Tuesday, December 15, 2015

Bittersweet

I drove to work yesterday, listening to Klove, as usual....I just love this contemporary Christian music station.  A beautiful song came on, that brought tears to my eyes and a warmth to my heart.  As I sit here typing this, I get misty eyed all over again.  This will be our second Christmas without Mom. And I, all of the family, miss her very much.  So as the song "Different Kind Of Christmas" came on, I felt it fill my heart with remembrance, sadness, and smiles all at the same time.






As I listened to the words, I felt the melancholy of missing Mom creep into my heart.  Anyone who has lost a loved one knows, that even as the years go by, the memories and the missing don't really fade away.

But the end of the song, where it talks of the remaining family around the table, brought a special kind of joy to my spirit.  Over the last few decades, my Mom was almost the last one from her generation, the last of the "matriarchs" as it were left in our family.  She was the one who held everyone together, who prayed for each of us, who talked and counseled....the string between us all.
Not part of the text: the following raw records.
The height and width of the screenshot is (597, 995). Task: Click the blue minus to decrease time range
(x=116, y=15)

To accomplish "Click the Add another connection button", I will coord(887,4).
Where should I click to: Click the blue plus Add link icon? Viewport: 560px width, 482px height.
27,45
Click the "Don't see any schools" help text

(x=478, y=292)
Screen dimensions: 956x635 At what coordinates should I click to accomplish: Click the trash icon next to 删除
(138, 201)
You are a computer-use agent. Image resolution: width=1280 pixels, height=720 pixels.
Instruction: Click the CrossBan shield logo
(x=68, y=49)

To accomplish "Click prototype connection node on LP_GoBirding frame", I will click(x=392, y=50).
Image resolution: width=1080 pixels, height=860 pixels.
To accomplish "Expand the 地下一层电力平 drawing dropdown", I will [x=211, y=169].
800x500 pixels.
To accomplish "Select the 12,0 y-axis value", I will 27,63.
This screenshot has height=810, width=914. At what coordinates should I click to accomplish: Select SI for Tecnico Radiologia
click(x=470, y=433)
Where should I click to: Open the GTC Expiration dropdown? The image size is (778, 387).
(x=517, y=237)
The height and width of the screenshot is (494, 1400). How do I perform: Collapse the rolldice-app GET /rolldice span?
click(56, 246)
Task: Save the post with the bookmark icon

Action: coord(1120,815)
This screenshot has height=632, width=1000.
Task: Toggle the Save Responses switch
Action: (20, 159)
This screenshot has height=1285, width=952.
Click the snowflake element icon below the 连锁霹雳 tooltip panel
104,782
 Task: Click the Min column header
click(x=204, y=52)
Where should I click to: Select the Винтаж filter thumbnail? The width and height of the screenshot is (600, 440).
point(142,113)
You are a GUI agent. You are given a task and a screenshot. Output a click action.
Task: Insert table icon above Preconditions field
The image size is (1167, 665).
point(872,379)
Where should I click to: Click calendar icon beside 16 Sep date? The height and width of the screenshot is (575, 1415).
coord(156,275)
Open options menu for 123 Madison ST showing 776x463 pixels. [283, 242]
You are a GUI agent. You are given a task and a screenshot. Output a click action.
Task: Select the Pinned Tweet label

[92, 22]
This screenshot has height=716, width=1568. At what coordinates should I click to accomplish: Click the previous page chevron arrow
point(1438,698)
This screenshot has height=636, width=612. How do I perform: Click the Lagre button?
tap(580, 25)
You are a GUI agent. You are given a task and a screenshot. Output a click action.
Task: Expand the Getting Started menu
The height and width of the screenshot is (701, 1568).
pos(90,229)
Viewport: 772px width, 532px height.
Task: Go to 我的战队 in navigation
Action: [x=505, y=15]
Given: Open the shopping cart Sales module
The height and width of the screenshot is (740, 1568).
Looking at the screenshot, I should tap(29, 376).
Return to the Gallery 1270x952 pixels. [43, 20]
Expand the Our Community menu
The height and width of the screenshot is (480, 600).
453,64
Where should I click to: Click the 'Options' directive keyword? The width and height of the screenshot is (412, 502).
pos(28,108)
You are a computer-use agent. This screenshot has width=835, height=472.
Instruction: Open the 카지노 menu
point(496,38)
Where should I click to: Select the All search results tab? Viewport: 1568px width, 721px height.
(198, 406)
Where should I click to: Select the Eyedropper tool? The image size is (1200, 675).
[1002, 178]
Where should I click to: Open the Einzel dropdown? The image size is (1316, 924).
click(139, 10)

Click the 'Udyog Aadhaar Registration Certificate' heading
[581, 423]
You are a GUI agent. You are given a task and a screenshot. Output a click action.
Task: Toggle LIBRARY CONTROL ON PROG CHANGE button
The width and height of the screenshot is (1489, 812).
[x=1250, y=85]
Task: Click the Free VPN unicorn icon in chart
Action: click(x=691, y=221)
She was the heart of our family.  But as I listened to the end of the song...and thought about our family, I realized that she left a beautiful legacy.  And the heart of the family was the love she shared, and the sense of family handed down from her and her sisters....they all left us a legacy.  And we, all of us together, are that heart of the family now.  And I know that they are filled with joy as the wait for us to join them in heaven, seeing the connections and love between those left behind.

Yes, we miss those who have gone on before us, but they live in our hearts and in our love for one another...Thank You Mom and Aunt Alice, Aunt Julia, Eileen, for leaving us an inheritance of family to carry on.  And I am thankful for my Aunt Kay, as well.  Even though she married in, (we never differentiate blood from married to, in my family.....family is family!), she too added to our closeness and connection.  I know she and Mom considered themselves "sisters."  And even though she now has alzheimers, she is truly the last Matriarch of her generation in the O'Connor clan.  What a blessing You have given us Lord in our family.  Thank You.